Next year could see the highest gas prices in Canada since 2014 because of carbon taxes, according to an analyst.

Current low prices, caused by a glut in supply in recent months are set to rebound sharply in 2019, Dan McTeague, senior petroleum analyst at, told CTV News Channel.

But we still have a week or two before things get really "strange", McTeague said from Oakville, Ont.

“You’re going to see 2019, because of carbon taxes, be much more expensive than even 2018, which puts us at the highest prices for energy going back to 2014,” he said.

“There’s always the possibility that retail gas stations will raise their retail margins. They often compress those -- it’s one of the reasons we’re seeing such low prices right across the country.

“Even Vancouver will see a seven cent a litre decrease tomorrow.”

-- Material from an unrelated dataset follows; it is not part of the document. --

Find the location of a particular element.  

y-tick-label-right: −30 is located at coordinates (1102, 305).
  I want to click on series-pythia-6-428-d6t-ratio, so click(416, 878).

As oil-producing countries tackle their oversupply of oil, the overhang will start to be whittled away come January, McTeague explained.

“Not just OPEC , but here in Canada as well, with the curtailment of 325,000 barrels by the Alberta government,” he said.

Extreme volatility will come to characterize 2019, he believes.

“You’re going to see low prices like you see now, you’re also going to see significantly higher prices, especially as we head towards April when governments help themselves to a much higher price.”

McTeague said gas prices are about 16 cents a litre less than this time last year.

“The only thing that’s holding that back right now is the weaker Canadian dollar because we price all our commodities in U.S. terms,” he said.

“This is probably as good as it gets, with government pulling back on carbon taxes until April 1, take advantage of this while you can.”